More correctional officers in Iowa prisons are claiming they’re understaffed and being placed at risk. Workers at the Anamosa State Penitentiary are rallying for more hired help. The Anamosa prison has lost nearly 90 correctional officers over the past decade, while the statewide prison population has increased 15-percent.

Anamosa State Penitentiary Correctional Officer Mark Baker says, over the past 23 years, he’s seen his fair share of changes on the job.

“Just crowded everybody together, tempers flare more, less room for advancements, less jobs for inmates, less staff…they just keep cutting our budget,” Baker said.

Last week, guards found two homemade knives in the prison recreational yard. “You used to see six or seven officers in the yard on any given day when there would be a thousand inmates there.

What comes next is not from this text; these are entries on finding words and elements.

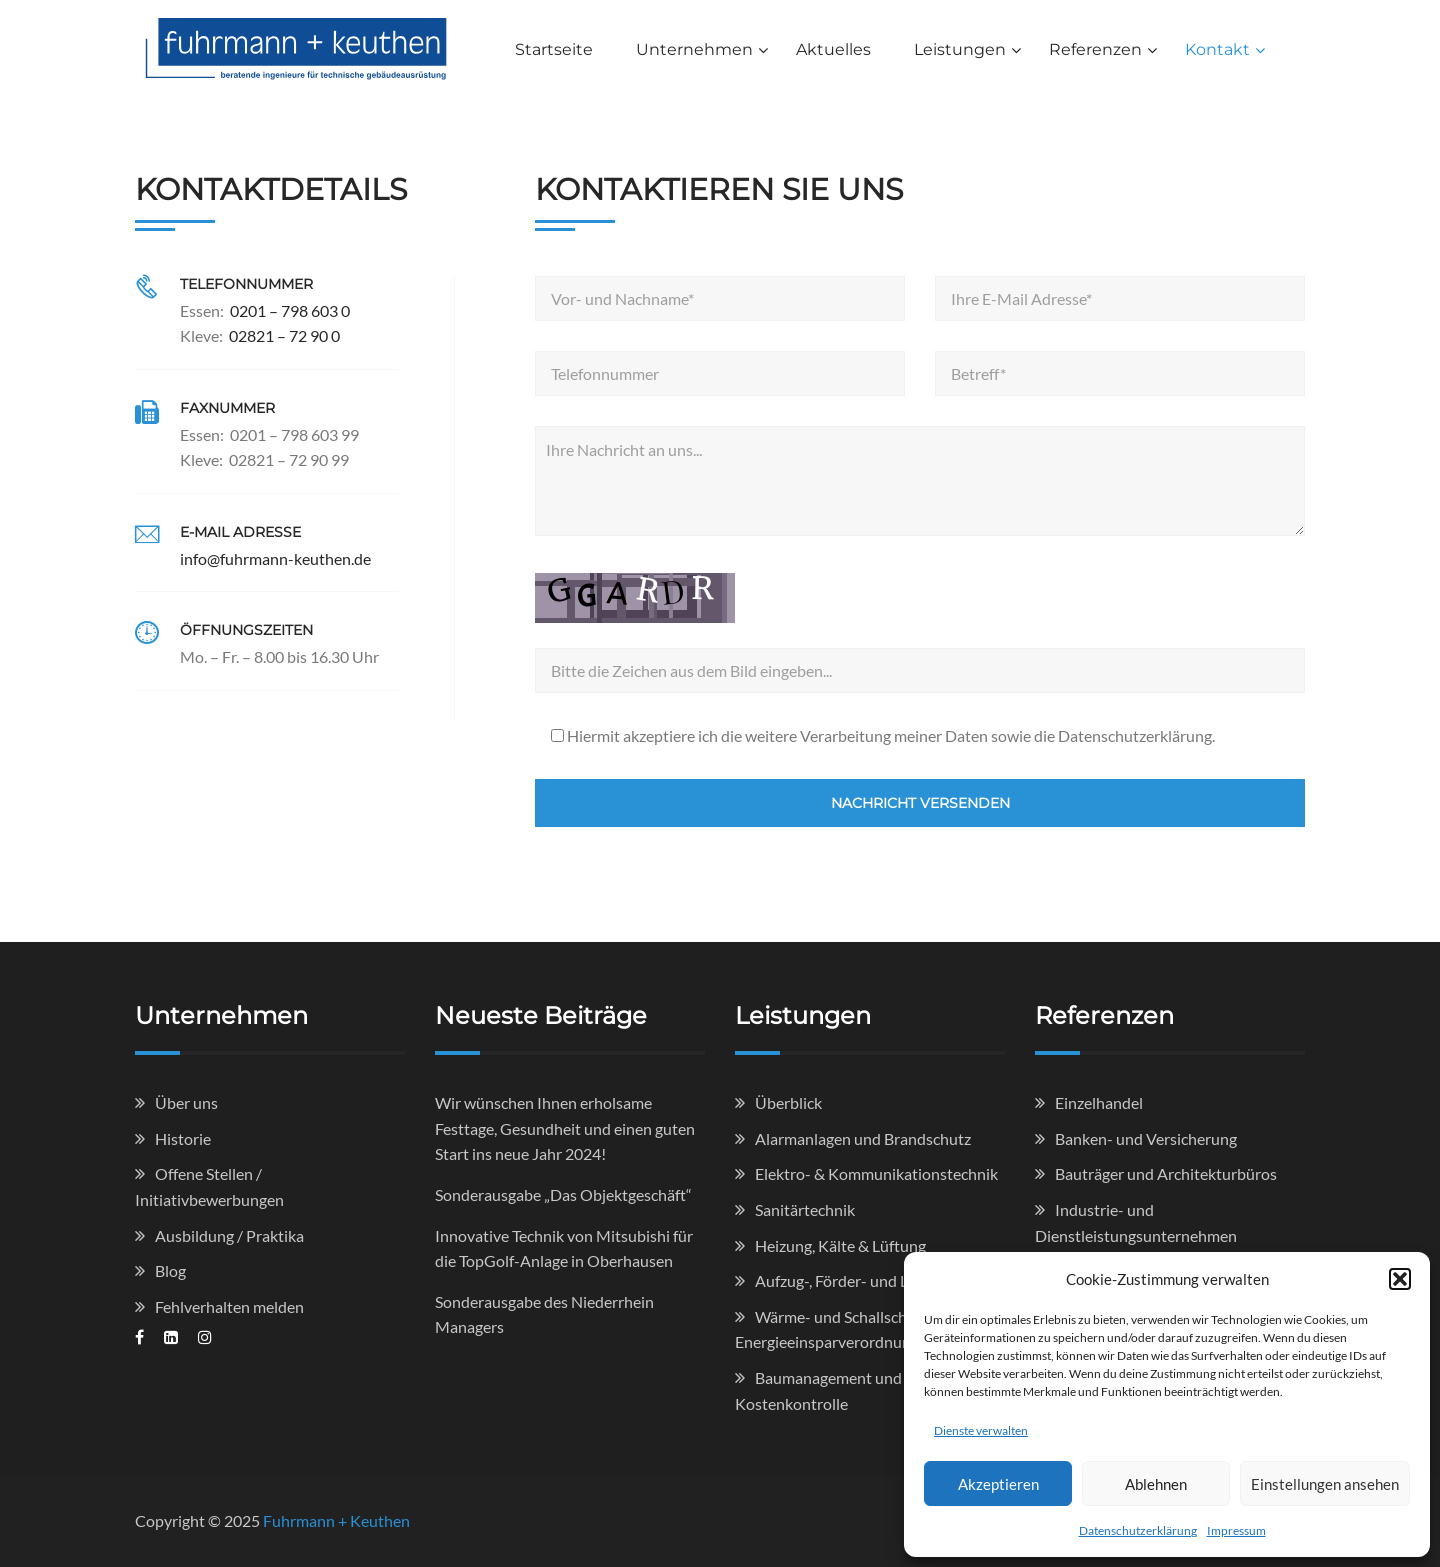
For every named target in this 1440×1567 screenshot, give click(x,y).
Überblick (788, 1102)
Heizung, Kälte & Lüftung (840, 1245)
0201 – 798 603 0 (290, 310)
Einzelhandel (1099, 1102)
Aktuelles (833, 49)
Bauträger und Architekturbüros (1166, 1173)
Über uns (186, 1102)
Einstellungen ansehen (1325, 1484)
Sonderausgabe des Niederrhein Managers (544, 1314)
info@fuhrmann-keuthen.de (275, 558)
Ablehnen (1156, 1484)
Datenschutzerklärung (1138, 1530)
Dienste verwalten (981, 1430)
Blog (170, 1270)
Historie (183, 1138)
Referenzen (1095, 49)
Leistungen (960, 49)
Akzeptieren (998, 1484)
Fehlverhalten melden (229, 1306)
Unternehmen (694, 49)
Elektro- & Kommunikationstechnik (876, 1173)
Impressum (1236, 1530)
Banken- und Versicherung (1146, 1138)
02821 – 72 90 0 (284, 335)
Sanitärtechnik (805, 1209)
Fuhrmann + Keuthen (336, 1520)
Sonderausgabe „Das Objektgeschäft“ (563, 1194)
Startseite (554, 49)
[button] (1400, 1279)
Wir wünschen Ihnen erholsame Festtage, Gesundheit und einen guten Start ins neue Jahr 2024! (565, 1128)
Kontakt (1217, 49)
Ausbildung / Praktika (229, 1235)
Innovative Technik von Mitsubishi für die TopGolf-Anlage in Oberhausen (564, 1248)
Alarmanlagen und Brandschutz (863, 1138)
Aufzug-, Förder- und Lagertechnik (872, 1280)
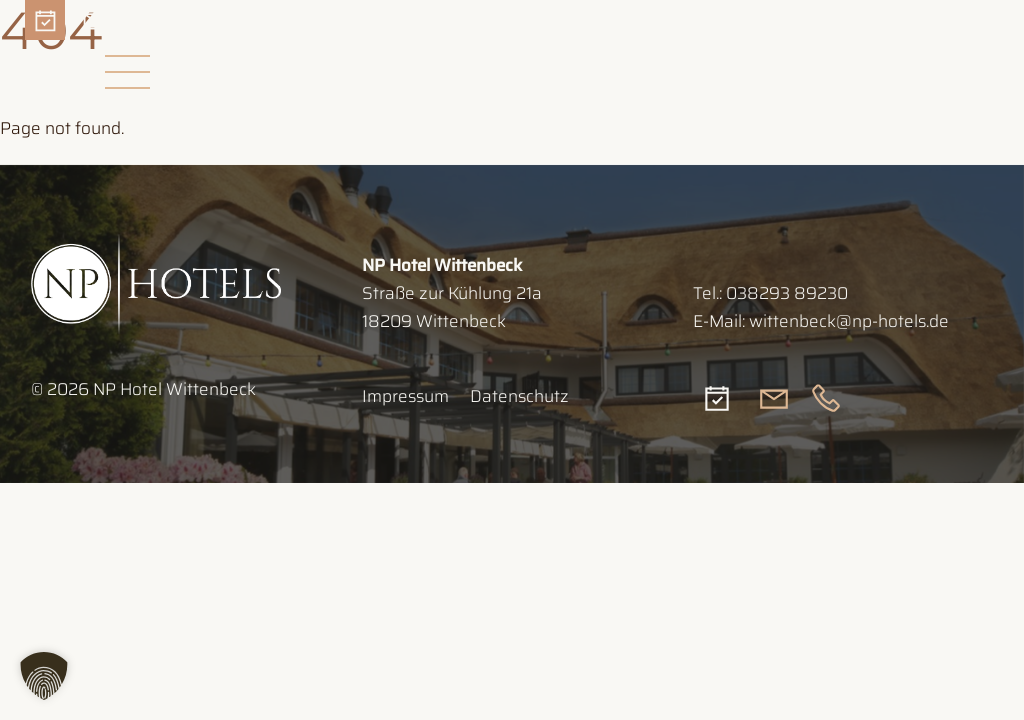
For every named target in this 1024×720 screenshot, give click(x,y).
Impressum (405, 396)
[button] (44, 676)
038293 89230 (787, 293)
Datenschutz (519, 396)
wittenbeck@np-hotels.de (849, 321)
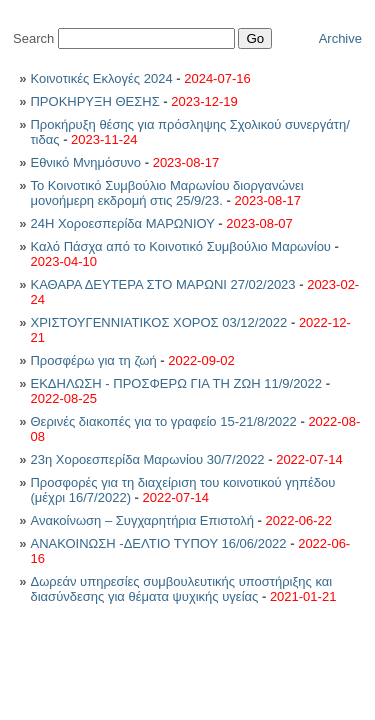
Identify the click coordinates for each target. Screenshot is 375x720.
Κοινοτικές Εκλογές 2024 (101, 78)
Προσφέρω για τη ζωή (93, 360)
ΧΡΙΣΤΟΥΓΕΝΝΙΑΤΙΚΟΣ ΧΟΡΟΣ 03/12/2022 (158, 322)
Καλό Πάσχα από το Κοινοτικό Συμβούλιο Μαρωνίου (182, 246)
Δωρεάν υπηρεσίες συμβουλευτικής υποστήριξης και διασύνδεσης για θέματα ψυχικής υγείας (181, 589)
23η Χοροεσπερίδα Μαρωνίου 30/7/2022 (147, 459)
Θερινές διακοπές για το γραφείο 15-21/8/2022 (163, 421)
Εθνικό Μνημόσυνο (87, 162)
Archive (340, 38)
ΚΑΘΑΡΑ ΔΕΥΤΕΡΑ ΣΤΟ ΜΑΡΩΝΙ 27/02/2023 (162, 284)
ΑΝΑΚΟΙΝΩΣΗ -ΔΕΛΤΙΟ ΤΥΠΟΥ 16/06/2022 (158, 543)
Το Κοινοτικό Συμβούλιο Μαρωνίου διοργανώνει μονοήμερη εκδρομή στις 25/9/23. (166, 193)
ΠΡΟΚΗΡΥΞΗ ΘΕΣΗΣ (96, 101)
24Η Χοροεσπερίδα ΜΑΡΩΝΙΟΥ (124, 223)
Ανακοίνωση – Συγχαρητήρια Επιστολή (143, 520)
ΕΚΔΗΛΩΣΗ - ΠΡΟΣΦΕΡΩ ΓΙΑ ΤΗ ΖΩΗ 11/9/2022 (176, 383)
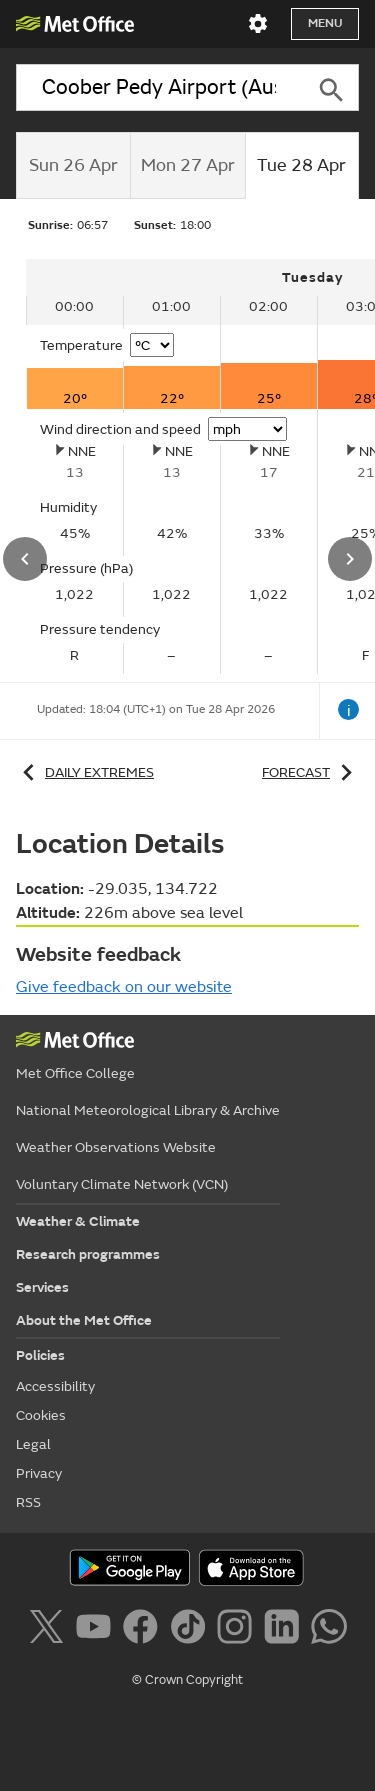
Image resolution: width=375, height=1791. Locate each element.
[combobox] (159, 87)
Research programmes (88, 1254)
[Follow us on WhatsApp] (328, 1630)
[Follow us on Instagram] (238, 1630)
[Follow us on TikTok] (191, 1630)
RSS (28, 1502)
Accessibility (55, 1386)
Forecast (310, 772)
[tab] (73, 166)
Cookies (41, 1415)
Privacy (39, 1473)
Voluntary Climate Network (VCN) (122, 1184)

Now you see one if you’re lucky,” Baker said.

Governor Branstad said Monday he’s done his best to “clean up the mess” the Culver administration left behind. Former Governor Culver cut funding to the Corrections Department as part of an across-the-board budget cut shortly before he left office.

Branstad approved an additional $25-million to the Corrections Department budget last year. “I think Corrections has been treated very fairly,” Branstad said. Much of that money was used for staff pay raises, but AFSCME Iowa Council President Danny Homan says there should be money to hire more officers.

“Our pay raises did not cost $25-million. The Iowa legislature, signed by the governor, appropriated for 20 new officers for this institution. We have not one hire yet,” Homan said. He wants an investigation into what he says is a misappropriation of state funds.

Homan says prison staff, the inmates and the public’s safety are all at risk. Prison workers at the State Penitentiary in Fort Madison also held a rally to protest staffing shortages earlier this month.